**Exercise brief**
From the material below, return every line that includes "link".

**Excerpted data**
☆ ☆ ☆ ☆ ☆ ☆ ☆

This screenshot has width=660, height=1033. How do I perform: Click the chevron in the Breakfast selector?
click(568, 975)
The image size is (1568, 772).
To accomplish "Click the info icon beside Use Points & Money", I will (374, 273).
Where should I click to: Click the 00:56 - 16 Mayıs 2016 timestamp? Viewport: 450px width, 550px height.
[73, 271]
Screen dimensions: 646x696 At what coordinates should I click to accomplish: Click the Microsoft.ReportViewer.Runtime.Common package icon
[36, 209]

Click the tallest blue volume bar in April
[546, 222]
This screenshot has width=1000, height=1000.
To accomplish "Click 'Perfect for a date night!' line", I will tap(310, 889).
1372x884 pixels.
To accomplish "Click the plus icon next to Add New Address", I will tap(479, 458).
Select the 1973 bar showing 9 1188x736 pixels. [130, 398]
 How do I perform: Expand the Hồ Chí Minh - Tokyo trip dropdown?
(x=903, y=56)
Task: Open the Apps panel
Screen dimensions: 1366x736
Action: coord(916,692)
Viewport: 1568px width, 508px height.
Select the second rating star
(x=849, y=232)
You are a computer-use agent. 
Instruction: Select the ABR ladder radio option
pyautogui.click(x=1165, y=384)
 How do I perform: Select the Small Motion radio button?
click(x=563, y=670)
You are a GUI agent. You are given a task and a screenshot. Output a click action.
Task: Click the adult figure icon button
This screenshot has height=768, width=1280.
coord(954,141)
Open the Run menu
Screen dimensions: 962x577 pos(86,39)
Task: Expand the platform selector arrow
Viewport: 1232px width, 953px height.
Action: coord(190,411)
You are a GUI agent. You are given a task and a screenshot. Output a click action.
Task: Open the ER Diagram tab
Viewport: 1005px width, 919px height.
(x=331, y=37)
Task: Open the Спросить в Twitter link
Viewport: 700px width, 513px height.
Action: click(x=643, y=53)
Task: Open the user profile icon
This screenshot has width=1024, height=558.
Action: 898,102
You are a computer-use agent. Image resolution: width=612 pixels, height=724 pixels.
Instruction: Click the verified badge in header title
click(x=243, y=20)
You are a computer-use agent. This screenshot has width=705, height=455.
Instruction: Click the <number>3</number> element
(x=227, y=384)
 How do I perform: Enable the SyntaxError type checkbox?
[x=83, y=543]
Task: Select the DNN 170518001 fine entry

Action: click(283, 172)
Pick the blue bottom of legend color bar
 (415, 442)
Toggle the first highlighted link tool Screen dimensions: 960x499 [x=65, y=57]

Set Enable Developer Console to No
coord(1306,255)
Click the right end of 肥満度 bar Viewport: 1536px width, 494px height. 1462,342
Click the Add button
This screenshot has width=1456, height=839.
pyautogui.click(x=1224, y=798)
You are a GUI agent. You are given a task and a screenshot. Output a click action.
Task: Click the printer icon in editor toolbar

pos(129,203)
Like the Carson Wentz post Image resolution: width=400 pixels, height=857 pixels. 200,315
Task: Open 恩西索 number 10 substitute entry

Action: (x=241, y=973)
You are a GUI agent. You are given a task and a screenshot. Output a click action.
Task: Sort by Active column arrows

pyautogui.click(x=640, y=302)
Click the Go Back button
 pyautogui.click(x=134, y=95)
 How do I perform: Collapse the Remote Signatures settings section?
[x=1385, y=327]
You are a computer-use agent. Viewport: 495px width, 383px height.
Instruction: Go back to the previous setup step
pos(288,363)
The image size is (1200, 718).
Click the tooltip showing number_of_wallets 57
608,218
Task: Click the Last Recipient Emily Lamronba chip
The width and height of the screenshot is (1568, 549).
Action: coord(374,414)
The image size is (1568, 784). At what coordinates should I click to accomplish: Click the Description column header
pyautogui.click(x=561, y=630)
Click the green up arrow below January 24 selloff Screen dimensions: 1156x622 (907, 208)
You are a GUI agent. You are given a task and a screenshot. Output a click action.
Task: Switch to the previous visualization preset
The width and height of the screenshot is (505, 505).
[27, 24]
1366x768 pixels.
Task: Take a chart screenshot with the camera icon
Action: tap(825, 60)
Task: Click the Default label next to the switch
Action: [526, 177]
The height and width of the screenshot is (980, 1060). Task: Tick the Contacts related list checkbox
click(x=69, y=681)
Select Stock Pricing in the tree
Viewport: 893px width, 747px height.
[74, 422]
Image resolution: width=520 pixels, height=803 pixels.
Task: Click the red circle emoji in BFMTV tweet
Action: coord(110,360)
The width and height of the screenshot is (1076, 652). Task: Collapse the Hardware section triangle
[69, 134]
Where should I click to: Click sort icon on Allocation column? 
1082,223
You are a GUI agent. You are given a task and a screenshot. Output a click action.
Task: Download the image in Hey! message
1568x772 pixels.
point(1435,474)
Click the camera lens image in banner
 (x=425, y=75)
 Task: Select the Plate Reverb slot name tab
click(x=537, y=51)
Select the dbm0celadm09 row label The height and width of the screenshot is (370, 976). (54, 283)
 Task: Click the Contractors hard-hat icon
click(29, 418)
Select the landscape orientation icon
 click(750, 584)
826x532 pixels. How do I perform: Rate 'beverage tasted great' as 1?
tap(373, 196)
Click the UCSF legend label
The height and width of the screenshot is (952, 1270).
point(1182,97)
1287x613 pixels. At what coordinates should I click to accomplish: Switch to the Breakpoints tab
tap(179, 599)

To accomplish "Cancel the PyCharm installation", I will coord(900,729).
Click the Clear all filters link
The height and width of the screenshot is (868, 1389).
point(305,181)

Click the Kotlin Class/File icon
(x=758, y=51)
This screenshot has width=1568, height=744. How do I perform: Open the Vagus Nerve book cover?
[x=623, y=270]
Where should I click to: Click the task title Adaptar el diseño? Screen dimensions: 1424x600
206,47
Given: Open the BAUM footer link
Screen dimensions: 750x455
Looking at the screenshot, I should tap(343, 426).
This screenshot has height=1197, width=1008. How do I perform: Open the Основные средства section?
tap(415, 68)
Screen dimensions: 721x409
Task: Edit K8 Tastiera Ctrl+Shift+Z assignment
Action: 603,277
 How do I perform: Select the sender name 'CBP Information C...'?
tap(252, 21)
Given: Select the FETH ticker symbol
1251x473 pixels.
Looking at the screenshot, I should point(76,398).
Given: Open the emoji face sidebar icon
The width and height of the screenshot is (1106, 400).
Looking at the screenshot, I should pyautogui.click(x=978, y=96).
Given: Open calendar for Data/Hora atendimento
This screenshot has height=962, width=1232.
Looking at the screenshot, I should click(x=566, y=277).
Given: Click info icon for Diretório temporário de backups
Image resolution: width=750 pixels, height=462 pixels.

☆ ☆ ☆ ☆ ☆ ☆ ☆

**Expected answer**
Task: Open the Спросить в Twitter link
Toggle the first highlighted link tool Screen dimensions: 960x499 [x=65, y=57]
Click the Clear all filters link
Given: Open the BAUM footer link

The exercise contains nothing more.